Доктор берет кусочек завернутой в целлофан жвачки, медленно разворачивает ее, кладет в рот и задумывается. Потом вдруг произносит, обращаясь то ли к нам, то ли к собственным мыслям:
— А ведь они могут заявить, что мы опоздали. Как вы считаете? Если они уже закончили опрос свидетелей, скажут нам: Sorry. Просто-напросто: Sorry!
Слова доктора пугают меня. А он возбужденным голосом продолжает высказывать свои сомнения:
— Не надо переоценивать важности наших показаний в данный момент. Процесс подходит к концу. Польша опоздала. Прошел год и месяц со дня освобождения Варшавы. Год и месяц! Мир уже начал забывать о том, что было, а нам кажется, что все будут плакать вместе с нами. Это наше заблуждение.
Его пальцы быстрыми плавными движениями пробежались по лбу, остановились на веках, безжалостно давят на глаза.

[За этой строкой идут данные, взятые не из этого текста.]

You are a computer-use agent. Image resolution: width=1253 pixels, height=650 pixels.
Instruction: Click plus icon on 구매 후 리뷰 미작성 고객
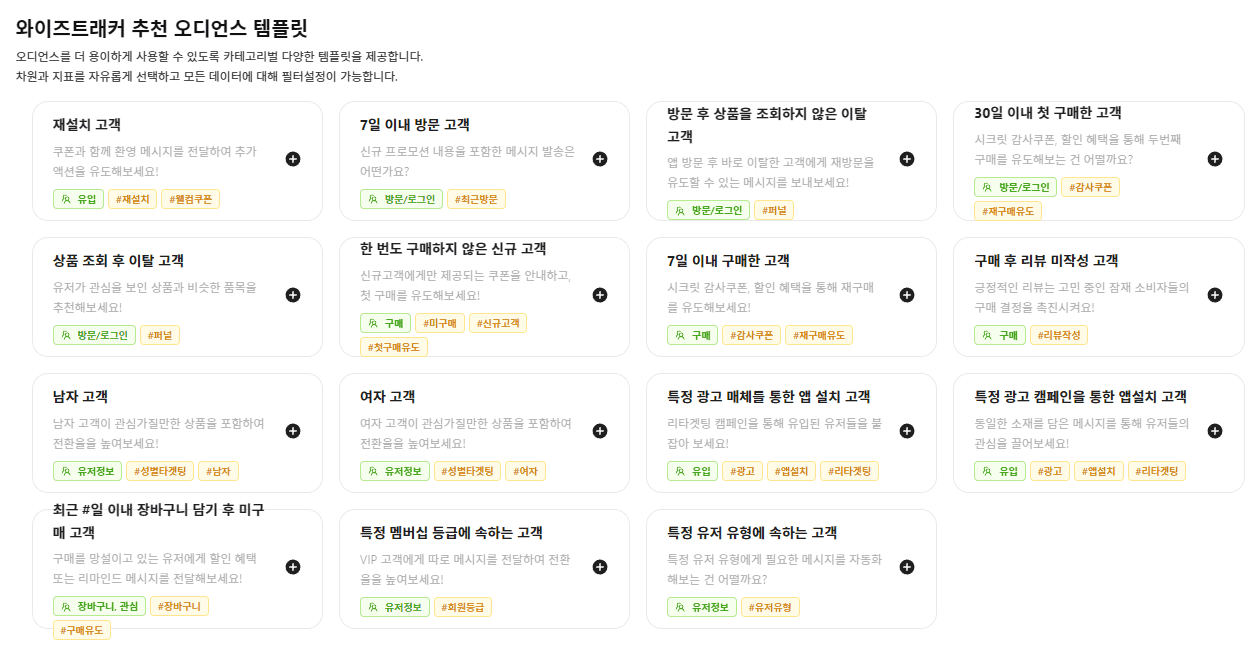click(x=1214, y=295)
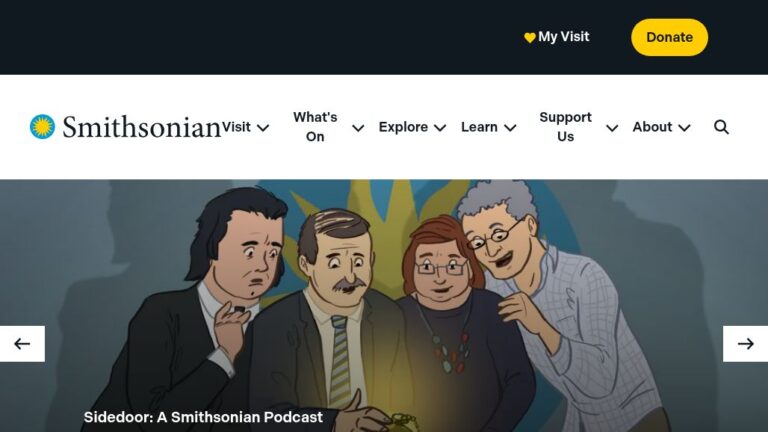
Task: Expand the chevron next to Support Us
Action: click(x=612, y=128)
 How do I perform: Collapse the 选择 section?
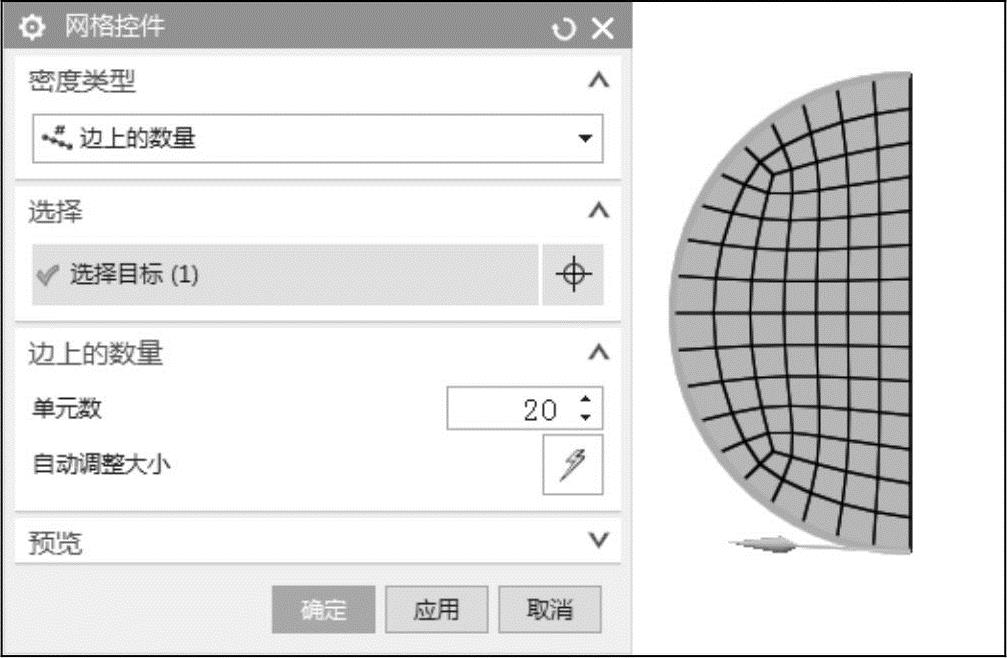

Видимо, мысли доктора опережают наш самолет — он то и дело нервно вскидывает руки и потрясает ими над головой.
— Мир забыл уже обо всем том, чего мы с вами не забудем никогда, — добавляет он.
На правом крыле вспыхивают прерывистые огоньки, гаснет и зажигается красная мигалка, внизу немецкая земля. Оказывается, наконец-то она прямо под нами, надо только посадить самолет. В каждом из нас растет беспокойство. В Варшаве нам внушили, что мы необходимы, что без наших показаний, без нескольких слов, которые мы можем сказать на Нюрнбергском процессе, трудно будет составить верное представление о вине подсудимых.
Внезапно нас снова окутал туман. Стоны двигателей в тумане кажутся натужными. Может быть, самолет не справляется с пространством, может, он повис неподвижно в этой гуще, точно корабль в Саргассовом море? Может быть, рокот и ощутимое дрожание — результат бесплодных усилий?
Это ощущение затягивается. Кажется, что, влекомые силой притяжения, мы кружим над земным шаром или, заблудившись, тычемся туда-сюда над каким-то неизвестным материком.
Мы качаемся в пустоте между облаками, вырванные из течения времени, часов, минут. Ни в правом, ни в левом иллюминаторе ничего не видно, стекла залепила серовато-бесцветная густая мгла.
Было трудно разобрать — полдень это или светлая ночь. Меня то будил, то усыплял спокойный тихий монолог. Теплый, убаюкивающий голос, он лишь частично проникал в сознание, словно отдаленное эхо вечерних домашних бесед под звук мурлычущего огня, угасающего с тихим потрескиванием искр и снова вспыхивающего на миг. Слова уплывали и возвращались, шум двигателей заглушал их, но изредка стихал, и тогда мне удавалось различить главное. Я поворачиваюсь в кресле, чтобы лучше слышать обрывки фраз; оптимизм слов согревает меня, и я вновь погружаюсь в безопасную и уютную пучину сна.
— Европа, очищенная от этой мерзости, ждет нас. Путь открыт. Проверено: мин нет. Вот теперь мы заживем!
Фальцет Михала Грабовецкого, пробивавшийся сквозь непрерывный гул, успокаивал меня:
— Европа вылечена раз и навсегда!
Мне легко дышалось. Хотя ощущение тяжести, сковавшее мое сердце, не проходило.
— Европа теперь — это о-го-го! Сами увидите. Наберитесь только терпения. Проблема решена раз и навсегда.
Как приятно слушать это и дремать, закутавшись в плащ, в грохоте мчащегося металла.
Мой сосед теперь храпит уже основательно, его склоненная голова мотается из стороны в сторону, светлая шевелюра закрыла лицо.